Ibrance will start working as soon as you start taking the medicine. Your health care provider will usually do a scan to see how your cancer is responding to the treatment 6 weeks after you start your medicine. They may choose to do the scan earlier or later than 6 weeks. 

Your health care provider will also do regular bloodwork to monitor how Ibrance is working in your body. These tests will monitor your blood counts such as white blood cells, neutrophils, and platelets, so that your health care provider knows that you can continue to use Ibrance safely. If you have certain side effects, such as a coughing, your health care provider may do more tests to make sure it is safe for you to continue to use Ibrance. 

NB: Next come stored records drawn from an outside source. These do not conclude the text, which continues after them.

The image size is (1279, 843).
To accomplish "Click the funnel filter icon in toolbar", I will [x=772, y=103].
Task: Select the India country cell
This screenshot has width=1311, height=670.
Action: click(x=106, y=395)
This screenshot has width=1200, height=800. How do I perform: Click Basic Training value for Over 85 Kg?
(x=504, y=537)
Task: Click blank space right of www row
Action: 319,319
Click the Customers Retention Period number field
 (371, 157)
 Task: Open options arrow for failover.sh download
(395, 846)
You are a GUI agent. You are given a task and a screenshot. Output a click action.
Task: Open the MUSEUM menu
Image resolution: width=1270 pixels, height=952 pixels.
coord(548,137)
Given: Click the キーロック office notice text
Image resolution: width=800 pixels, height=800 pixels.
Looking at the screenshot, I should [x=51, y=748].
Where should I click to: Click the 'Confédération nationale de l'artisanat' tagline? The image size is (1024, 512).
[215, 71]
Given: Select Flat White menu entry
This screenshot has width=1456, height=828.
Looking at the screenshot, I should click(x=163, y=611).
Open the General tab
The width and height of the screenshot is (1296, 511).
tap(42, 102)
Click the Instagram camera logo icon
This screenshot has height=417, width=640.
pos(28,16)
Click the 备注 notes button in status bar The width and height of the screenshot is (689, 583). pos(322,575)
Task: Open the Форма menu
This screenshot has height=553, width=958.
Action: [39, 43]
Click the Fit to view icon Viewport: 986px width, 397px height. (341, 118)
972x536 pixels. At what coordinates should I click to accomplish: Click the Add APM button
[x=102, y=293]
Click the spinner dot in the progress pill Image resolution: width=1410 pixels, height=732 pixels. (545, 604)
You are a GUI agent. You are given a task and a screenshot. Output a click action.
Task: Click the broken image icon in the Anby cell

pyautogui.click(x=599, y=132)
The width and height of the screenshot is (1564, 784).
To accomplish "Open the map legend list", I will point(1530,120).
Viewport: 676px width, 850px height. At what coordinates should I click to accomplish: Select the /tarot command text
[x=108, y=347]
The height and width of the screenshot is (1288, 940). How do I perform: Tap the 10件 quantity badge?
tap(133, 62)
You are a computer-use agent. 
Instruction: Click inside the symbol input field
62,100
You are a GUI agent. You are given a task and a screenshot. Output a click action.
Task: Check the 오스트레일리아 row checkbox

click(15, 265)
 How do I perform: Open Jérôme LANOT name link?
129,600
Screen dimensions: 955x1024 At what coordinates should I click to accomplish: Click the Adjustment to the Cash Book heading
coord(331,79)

Side effects are common with medicines that treat cancer, including Ibrance. It is important to tell your health care provider about any side effects you have while you’re taking Ibrance and after. They can help to find out if your side effects are serious or provide more information to help you manage the side effects.

Your health care provider will have you do bloodwork regularly while taking Ibrance. It’s important to attend all of your appointments for bloodwork so that your health care provider can make sure Ibrance is safe for you. These tests will make sure you do not have any problems with your blood cell counts that make it unsafe for you to take Ibrance. This is because Ibrance can cause low white blood cell counts, also called neutropenia. If not treated, neutropenia can cause serious infections that can be dangerous and even life-threatening.

You can ask your health care provider what else you can do to prevent or treat common side effects. For example, you can help to prevent and treat nausea, vomiting, and diarrhea by eating bland foods and having multiple small meals throughout the day instead of three large meals. 

If you have certain side effects while you take Ibrance, your health care provider may need to change your dose of medicine, pause your doses, or even stop your medicine altogether. This will depend on the side effects you have, how severe they are, and what treatment they need. If your Ibrance dose needs to be lowered, the medicine will continue to work in your body. If your medicine is paused, it is possible that your health care provider will restart the medication at the same dose or at a lower dose once your side effect is treated and gets better.

While taking Ibrance, you will need to avoid grapefruit. This includes not eating grapefruit or drinking any juice that has grapefruit. This is because grapefruit can block your body’s ability to break down (metabolize) Ibrance and cause too much of the medicine to stay in your body and increase your risk of side effects. 

The maker of Ibrance has a program to help support financial assistance and may be able to offer coupons or savings for Ibrance.